_Texto_:
◇ ◇ ◇
Estudos em Liturgia Romana – Parte II

Por Rafael Vitola Brodbeck

TEOLOGIA EUCARÍSTICA

O sacramento da Eucaristia é o ápice da vida do crente. Pela presença do Senhor Jesus, real e vivo, nesse sacramento, a graça de Deus, manifestada sobretudo na morte e ressurreição de Seu Filho unigênito (cf. Rm 5,8-11), se torna sensível aos fiéis e é celebrada pela Igreja, quando faz presente, pelo Espírito Santo, o único sacrifício de Cristo (cf. Hb 10,11-12) realizado no madeiro. A mesa da Eucaristia, o Calvário que é renovado pelo altar, reúne os cristãos locais e do mundo inteiro para, real e espiritualmente, oferecerem sacríficio de louvor (cf. Ef 5,1-2) e assisitirem o Cristo ressuscitado, que, por Seu corpo glorioso, não é preso a noção espaço-temporal, e, por essa razão “é o mesmo ontem, e hoje, e eternamente” (Hb 13,8), tornar presente Sua entrega máxima, para expiação dos pecados da Igreja, Povo de Deus.
◇ ◇ ◇
_Dados fornecidos_:
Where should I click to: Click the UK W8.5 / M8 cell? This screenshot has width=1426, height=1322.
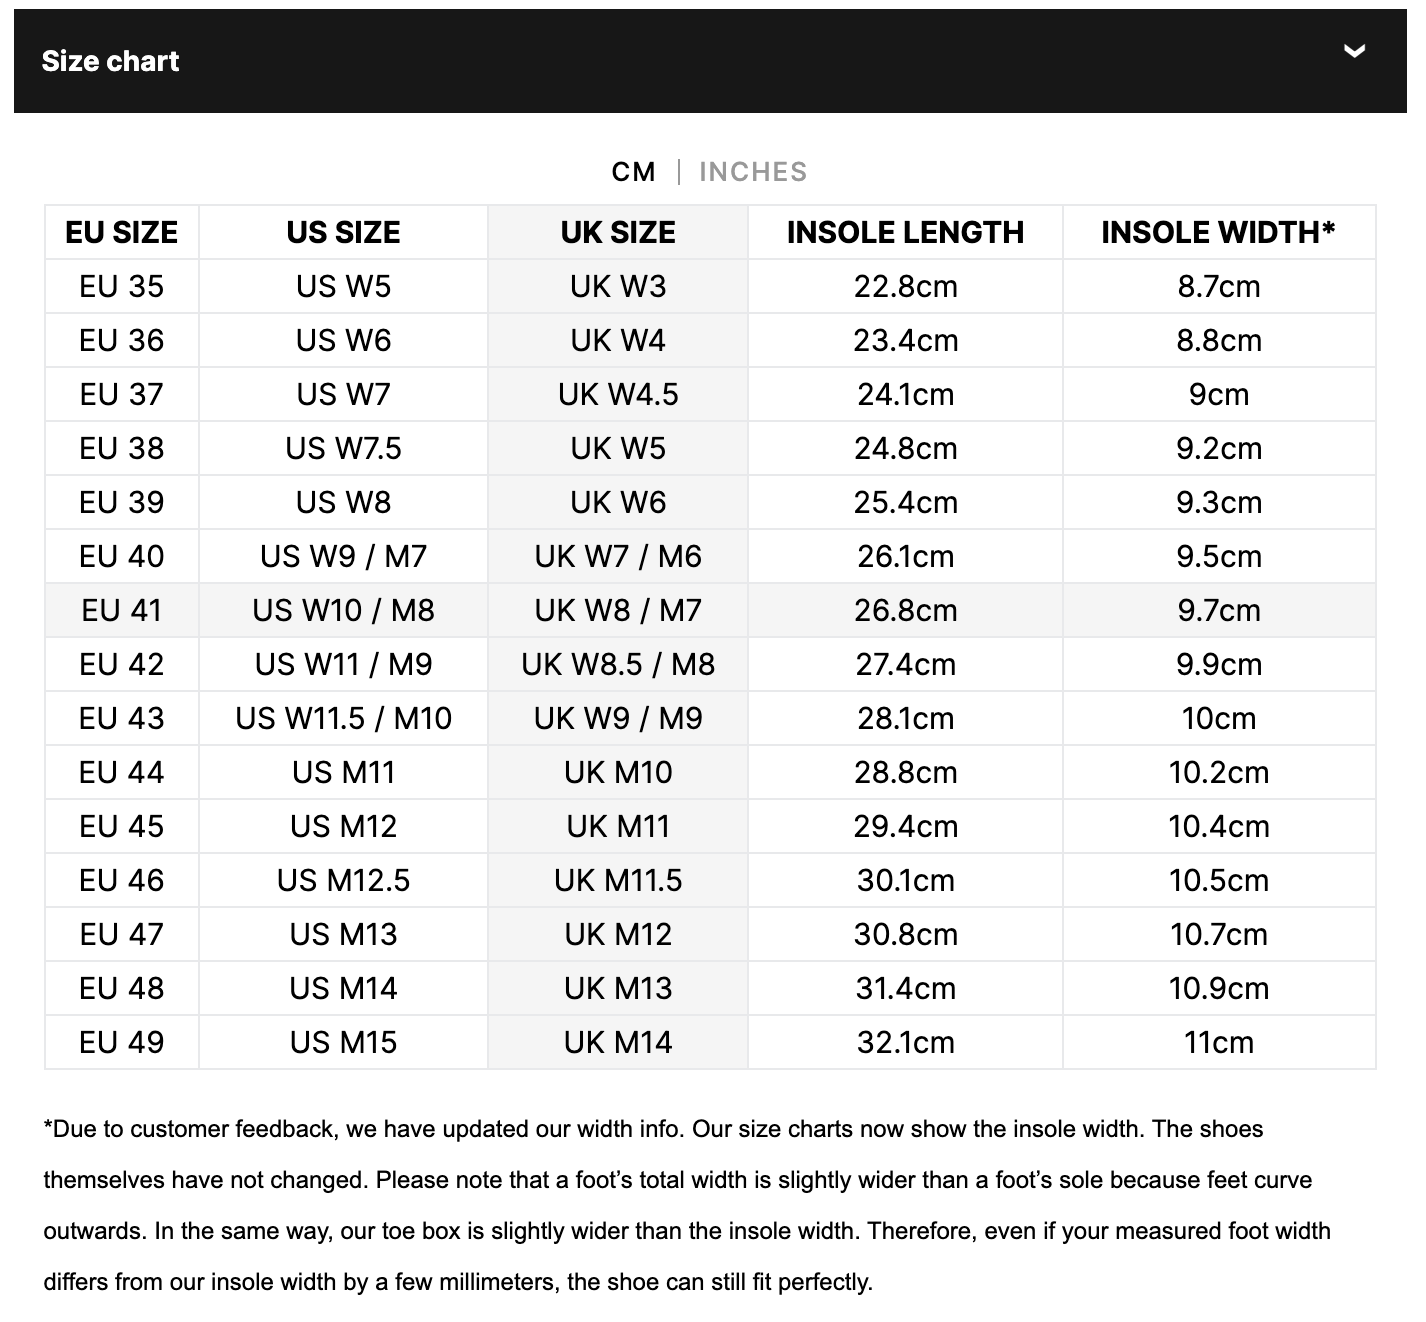click(x=618, y=664)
◇ ◇ ◇
_Objetivo do exercício_:
Imprima o texto sobre a Eucaristia por inteiro, sem mudar uma letra. Baseie-se somente no texto, sem usar as linhas.

_Resposta final_:
Estudos em Liturgia Romana – Parte II

Por Rafael Vitola Brodbeck

TEOLOGIA EUCARÍSTICA

O sacramento da Eucaristia é o ápice da vida do crente. Pela presença do Senhor Jesus, real e vivo, nesse sacramento, a graça de Deus, manifestada sobretudo na morte e ressurreição de Seu Filho unigênito (cf. Rm 5,8-11), se torna sensível aos fiéis e é celebrada pela Igreja, quando faz presente, pelo Espírito Santo, o único sacrifício de Cristo (cf. Hb 10,11-12) realizado no madeiro. A mesa da Eucaristia, o Calvário que é renovado pelo altar, reúne os cristãos locais e do mundo inteiro para, real e espiritualmente, oferecerem sacríficio de louvor (cf. Ef 5,1-2) e assisitirem o Cristo ressuscitado, que, por Seu corpo glorioso, não é preso a noção espaço-temporal, e, por essa razão “é o mesmo ontem, e hoje, e eternamente” (Hb 13,8), tornar presente Sua entrega máxima, para expiação dos pecados da Igreja, Povo de Deus.